▸ RECORDS FOR PROCESSING
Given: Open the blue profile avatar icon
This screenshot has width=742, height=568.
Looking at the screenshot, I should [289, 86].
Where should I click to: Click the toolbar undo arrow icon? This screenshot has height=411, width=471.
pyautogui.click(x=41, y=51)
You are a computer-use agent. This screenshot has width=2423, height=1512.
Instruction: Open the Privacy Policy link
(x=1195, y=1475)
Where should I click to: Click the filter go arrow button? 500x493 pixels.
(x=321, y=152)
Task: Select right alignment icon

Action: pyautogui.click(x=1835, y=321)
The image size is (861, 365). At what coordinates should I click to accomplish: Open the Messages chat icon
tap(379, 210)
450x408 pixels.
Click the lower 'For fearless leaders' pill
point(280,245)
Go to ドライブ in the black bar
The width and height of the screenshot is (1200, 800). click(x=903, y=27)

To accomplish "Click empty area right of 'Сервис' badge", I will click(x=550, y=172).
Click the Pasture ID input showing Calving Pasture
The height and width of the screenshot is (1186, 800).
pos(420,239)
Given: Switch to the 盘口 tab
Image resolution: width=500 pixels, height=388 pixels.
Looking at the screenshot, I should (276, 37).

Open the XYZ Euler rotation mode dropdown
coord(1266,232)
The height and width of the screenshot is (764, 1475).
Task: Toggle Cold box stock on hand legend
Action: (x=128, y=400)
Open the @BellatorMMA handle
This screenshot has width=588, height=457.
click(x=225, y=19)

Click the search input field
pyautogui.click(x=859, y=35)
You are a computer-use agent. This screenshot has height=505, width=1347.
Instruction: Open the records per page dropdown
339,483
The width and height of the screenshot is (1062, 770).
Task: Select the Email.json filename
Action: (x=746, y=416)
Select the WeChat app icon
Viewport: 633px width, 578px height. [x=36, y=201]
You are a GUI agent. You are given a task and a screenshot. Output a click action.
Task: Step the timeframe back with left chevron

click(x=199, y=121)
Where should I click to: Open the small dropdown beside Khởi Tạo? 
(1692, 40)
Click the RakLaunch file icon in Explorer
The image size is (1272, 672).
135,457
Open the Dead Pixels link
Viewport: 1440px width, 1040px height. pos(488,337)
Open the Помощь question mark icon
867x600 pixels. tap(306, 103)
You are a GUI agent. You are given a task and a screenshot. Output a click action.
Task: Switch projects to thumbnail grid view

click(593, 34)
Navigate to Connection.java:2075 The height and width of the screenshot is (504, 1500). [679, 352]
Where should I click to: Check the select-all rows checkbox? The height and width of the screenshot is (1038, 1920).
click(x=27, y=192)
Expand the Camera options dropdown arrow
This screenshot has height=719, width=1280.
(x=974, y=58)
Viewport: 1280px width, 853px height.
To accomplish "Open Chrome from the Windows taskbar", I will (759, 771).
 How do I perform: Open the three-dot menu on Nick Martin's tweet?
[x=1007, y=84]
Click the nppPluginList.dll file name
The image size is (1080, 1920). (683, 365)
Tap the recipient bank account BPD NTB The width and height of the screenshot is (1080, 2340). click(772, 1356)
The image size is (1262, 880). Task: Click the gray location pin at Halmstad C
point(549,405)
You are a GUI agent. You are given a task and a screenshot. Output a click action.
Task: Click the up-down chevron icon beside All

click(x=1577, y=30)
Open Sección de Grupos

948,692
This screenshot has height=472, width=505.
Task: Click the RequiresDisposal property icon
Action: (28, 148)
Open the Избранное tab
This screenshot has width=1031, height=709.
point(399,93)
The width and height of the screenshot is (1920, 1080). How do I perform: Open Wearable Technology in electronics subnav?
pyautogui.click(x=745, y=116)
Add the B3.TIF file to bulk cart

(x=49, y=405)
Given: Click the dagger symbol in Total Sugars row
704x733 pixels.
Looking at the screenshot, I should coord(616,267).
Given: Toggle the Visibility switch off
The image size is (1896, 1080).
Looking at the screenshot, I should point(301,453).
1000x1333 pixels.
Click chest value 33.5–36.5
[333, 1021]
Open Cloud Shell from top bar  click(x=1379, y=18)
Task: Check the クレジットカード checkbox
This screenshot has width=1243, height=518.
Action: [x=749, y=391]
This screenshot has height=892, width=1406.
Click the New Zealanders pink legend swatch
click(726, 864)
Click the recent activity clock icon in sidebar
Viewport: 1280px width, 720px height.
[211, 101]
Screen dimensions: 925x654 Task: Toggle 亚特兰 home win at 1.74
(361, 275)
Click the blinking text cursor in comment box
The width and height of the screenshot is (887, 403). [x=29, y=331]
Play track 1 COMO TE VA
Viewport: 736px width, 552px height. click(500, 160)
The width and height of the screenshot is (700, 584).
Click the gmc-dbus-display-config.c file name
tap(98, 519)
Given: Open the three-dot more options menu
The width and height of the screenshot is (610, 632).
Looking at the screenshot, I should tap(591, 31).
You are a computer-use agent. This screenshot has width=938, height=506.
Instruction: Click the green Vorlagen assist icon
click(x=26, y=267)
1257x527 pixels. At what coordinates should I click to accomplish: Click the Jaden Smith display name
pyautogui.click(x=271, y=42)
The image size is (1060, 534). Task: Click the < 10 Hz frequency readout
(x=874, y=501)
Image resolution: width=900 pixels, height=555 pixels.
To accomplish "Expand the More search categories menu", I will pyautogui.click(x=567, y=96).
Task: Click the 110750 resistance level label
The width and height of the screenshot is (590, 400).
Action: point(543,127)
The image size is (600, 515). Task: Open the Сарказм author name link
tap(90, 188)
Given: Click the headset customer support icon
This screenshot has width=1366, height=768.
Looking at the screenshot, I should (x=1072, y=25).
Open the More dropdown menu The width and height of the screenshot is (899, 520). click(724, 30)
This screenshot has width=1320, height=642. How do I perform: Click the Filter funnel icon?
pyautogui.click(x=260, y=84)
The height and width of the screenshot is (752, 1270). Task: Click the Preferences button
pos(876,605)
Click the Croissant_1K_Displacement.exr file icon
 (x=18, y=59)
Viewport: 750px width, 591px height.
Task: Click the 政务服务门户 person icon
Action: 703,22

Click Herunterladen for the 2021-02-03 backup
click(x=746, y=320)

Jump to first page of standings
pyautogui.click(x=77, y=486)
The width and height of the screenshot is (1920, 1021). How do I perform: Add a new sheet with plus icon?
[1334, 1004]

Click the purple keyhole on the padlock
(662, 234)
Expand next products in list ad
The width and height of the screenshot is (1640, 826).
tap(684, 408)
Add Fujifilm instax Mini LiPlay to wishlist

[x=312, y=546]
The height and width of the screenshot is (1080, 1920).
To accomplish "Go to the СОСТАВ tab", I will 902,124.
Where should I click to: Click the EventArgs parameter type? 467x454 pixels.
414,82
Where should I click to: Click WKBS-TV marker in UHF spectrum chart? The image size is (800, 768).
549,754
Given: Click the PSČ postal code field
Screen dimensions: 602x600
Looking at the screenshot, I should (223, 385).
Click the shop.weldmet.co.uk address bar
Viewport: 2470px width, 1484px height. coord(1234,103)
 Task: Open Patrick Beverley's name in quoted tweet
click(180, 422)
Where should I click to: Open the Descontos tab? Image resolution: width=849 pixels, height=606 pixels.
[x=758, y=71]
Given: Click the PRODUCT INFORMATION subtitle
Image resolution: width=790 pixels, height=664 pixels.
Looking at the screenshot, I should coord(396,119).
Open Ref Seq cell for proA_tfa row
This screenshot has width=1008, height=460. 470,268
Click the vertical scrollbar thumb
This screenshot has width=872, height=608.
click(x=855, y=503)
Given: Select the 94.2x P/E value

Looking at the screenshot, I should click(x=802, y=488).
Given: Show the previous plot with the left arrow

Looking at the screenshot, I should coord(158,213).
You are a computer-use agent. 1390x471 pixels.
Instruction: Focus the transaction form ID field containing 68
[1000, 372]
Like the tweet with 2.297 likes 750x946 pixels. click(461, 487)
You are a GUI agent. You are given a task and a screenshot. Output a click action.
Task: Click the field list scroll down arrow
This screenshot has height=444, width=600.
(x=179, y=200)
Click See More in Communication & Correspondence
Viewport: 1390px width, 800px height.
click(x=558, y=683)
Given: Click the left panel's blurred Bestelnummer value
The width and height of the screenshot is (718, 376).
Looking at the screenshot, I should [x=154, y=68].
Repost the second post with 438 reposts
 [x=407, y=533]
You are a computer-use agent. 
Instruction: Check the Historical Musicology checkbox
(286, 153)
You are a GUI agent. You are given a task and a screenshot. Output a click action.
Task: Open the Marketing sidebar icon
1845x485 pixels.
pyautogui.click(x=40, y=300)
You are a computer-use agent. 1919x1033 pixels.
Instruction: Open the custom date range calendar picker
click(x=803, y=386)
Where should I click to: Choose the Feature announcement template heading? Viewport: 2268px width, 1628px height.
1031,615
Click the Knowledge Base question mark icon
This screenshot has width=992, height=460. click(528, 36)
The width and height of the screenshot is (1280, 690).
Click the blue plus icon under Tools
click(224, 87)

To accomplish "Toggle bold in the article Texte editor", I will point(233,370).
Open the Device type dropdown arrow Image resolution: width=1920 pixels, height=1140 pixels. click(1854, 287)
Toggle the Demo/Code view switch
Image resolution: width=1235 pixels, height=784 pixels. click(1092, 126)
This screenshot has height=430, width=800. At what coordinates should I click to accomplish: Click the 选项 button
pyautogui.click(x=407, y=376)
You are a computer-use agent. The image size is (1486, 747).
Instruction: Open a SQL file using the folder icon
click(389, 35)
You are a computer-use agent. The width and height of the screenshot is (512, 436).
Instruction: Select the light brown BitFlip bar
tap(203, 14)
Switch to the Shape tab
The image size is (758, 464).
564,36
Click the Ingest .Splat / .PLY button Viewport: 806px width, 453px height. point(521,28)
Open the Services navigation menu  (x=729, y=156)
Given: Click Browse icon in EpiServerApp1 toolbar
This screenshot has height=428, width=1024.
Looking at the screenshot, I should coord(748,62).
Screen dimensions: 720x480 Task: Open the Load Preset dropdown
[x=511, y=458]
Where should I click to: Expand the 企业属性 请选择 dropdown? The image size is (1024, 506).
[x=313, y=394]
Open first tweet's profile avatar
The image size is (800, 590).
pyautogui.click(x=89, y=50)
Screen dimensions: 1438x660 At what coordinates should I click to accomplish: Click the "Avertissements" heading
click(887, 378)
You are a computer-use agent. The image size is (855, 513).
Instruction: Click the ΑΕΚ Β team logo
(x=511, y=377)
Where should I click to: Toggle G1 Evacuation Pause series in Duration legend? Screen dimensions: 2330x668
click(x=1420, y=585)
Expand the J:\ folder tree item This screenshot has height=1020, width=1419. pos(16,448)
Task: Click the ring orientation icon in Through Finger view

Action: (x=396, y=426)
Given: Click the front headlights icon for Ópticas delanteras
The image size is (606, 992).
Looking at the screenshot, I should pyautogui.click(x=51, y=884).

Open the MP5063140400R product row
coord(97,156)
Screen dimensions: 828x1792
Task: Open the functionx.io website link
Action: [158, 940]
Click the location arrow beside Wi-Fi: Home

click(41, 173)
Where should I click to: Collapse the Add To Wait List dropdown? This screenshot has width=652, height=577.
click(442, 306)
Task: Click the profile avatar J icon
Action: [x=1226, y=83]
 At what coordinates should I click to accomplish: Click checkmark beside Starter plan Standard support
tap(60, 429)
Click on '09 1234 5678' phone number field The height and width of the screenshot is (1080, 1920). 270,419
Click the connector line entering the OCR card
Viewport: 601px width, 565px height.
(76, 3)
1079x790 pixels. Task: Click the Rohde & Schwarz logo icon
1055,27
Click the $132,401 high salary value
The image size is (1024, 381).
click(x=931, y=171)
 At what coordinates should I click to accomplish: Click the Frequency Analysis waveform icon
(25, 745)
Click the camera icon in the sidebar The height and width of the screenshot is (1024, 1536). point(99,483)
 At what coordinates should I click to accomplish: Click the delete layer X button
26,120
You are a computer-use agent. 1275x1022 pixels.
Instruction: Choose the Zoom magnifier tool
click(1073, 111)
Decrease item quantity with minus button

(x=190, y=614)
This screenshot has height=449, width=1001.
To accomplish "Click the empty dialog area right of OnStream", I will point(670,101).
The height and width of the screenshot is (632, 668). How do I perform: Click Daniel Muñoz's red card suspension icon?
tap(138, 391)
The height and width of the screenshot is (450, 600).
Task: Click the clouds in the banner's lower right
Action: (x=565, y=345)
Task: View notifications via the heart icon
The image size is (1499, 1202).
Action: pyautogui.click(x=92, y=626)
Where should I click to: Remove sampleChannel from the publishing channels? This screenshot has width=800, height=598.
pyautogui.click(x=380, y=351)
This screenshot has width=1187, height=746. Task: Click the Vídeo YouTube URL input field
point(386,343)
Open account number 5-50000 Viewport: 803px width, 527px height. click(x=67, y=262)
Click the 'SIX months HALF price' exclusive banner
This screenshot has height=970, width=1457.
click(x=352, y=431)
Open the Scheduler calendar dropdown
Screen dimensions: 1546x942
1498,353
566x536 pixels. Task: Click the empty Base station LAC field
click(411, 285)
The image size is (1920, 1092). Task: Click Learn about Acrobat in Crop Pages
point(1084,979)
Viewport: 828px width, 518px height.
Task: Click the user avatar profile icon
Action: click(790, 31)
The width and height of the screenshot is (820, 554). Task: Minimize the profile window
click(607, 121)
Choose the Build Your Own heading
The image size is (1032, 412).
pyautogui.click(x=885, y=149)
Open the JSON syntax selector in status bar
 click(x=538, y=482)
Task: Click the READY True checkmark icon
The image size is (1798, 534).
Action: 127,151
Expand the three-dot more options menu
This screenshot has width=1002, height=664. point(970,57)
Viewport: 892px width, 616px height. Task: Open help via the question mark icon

▸ TASK TO CARRY OUT
Show all lines in the entries above where the string "area" appears.

▸ TASK RESULT
To accomplish "Click empty area right of 'Сервис' badge", I will click(x=550, y=172).
To accomplish "Click the empty dialog area right of OnStream", I will point(670,101).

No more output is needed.